━━━ Data for processing ━━━

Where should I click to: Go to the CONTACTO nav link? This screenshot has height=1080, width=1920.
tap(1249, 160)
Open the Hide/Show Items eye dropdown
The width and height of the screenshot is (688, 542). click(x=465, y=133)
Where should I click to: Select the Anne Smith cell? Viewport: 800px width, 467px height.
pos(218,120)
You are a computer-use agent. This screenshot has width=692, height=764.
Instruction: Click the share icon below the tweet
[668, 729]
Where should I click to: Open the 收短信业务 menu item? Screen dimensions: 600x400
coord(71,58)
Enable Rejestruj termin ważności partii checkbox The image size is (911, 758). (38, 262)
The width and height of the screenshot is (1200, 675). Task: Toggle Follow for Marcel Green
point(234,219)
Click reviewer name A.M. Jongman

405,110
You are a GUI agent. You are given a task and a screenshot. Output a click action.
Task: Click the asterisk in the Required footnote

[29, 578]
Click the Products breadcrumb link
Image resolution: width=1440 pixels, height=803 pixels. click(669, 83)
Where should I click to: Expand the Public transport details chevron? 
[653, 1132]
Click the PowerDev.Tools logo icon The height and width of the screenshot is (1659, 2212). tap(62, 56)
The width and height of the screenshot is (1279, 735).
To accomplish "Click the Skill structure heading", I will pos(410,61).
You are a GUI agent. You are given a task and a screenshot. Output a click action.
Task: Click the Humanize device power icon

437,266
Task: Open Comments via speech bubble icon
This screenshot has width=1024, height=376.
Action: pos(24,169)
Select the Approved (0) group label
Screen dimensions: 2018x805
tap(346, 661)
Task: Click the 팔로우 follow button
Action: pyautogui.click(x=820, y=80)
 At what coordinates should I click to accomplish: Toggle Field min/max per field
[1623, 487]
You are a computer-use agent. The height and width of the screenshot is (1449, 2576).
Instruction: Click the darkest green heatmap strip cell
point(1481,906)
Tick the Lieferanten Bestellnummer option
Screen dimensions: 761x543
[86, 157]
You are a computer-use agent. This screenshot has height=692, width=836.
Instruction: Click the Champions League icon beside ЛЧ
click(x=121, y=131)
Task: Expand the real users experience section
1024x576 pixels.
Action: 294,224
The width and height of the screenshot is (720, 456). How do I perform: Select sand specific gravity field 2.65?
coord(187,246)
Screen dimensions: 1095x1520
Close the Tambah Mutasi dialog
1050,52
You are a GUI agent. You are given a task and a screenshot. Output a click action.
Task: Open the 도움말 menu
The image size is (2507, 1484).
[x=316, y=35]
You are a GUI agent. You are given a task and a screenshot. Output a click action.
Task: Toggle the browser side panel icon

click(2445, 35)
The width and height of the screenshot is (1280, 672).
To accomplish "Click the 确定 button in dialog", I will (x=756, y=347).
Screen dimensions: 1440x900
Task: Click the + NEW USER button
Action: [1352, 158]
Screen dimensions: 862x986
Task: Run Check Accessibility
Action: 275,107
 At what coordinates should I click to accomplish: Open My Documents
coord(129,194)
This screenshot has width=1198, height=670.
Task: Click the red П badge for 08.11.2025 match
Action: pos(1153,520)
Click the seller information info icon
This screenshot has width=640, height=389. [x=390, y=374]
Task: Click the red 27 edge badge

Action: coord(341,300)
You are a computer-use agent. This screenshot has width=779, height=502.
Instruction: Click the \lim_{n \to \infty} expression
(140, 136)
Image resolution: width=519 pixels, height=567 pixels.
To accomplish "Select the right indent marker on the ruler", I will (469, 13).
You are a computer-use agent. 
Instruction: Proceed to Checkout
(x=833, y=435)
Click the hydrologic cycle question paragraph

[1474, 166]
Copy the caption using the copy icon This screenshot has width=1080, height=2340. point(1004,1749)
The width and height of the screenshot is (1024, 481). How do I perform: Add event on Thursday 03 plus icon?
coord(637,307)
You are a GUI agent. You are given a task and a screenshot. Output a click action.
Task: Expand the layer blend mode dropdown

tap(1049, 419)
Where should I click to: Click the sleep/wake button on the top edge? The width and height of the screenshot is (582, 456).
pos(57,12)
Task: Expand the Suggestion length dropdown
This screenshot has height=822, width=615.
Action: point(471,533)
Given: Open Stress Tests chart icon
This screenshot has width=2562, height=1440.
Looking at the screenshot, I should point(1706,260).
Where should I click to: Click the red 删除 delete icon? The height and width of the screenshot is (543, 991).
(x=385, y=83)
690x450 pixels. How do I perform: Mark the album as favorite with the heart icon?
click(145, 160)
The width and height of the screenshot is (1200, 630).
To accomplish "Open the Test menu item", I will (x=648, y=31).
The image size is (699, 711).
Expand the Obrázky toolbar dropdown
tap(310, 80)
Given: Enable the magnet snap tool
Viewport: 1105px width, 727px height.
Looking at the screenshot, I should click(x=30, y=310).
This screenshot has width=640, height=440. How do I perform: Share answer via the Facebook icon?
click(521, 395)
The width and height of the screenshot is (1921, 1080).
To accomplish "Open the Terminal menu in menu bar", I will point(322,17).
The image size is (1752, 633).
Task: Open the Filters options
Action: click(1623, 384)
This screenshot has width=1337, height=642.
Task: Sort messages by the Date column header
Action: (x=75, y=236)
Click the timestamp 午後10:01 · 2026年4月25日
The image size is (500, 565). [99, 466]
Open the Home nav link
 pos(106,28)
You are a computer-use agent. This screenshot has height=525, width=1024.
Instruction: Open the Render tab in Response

━━━

**What needs to be done**:
Copy the saved entries without any change, from the line with "The width and height of the screenshot is (1200, 675)." to the line with "[x=316, y=35]", including both of those lines.

**Response to this exercise**:
The width and height of the screenshot is (1200, 675). Task: Toggle Follow for Marcel Green
point(234,219)
Click reviewer name A.M. Jongman

405,110
You are a GUI agent. You are given a task and a screenshot. Output a click action.
Task: Click the asterisk in the Required footnote

[29, 578]
Click the Products breadcrumb link
Image resolution: width=1440 pixels, height=803 pixels. click(669, 83)
Where should I click to: Expand the Public transport details chevron? 
[653, 1132]
Click the PowerDev.Tools logo icon The height and width of the screenshot is (1659, 2212). tap(62, 56)
The width and height of the screenshot is (1279, 735).
To accomplish "Click the Skill structure heading", I will pos(410,61).
You are a GUI agent. You are given a task and a screenshot. Output a click action.
Task: Click the Humanize device power icon

437,266
Task: Open Comments via speech bubble icon
This screenshot has width=1024, height=376.
Action: pos(24,169)
Select the Approved (0) group label
Screen dimensions: 2018x805
tap(346, 661)
Task: Click the 팔로우 follow button
Action: pyautogui.click(x=820, y=80)
 At what coordinates should I click to accomplish: Toggle Field min/max per field
[1623, 487]
You are a computer-use agent. The height and width of the screenshot is (1449, 2576).
Instruction: Click the darkest green heatmap strip cell
point(1481,906)
Tick the Lieferanten Bestellnummer option
Screen dimensions: 761x543
[86, 157]
You are a computer-use agent. This screenshot has height=692, width=836.
Instruction: Click the Champions League icon beside ЛЧ
click(x=121, y=131)
Task: Expand the real users experience section
1024x576 pixels.
Action: 294,224
The width and height of the screenshot is (720, 456). How do I perform: Select sand specific gravity field 2.65?
coord(187,246)
Screen dimensions: 1095x1520
Close the Tambah Mutasi dialog
1050,52
You are a GUI agent. You are given a task and a screenshot. Output a click action.
Task: Open the 도움말 menu
The image size is (2507, 1484).
[x=316, y=35]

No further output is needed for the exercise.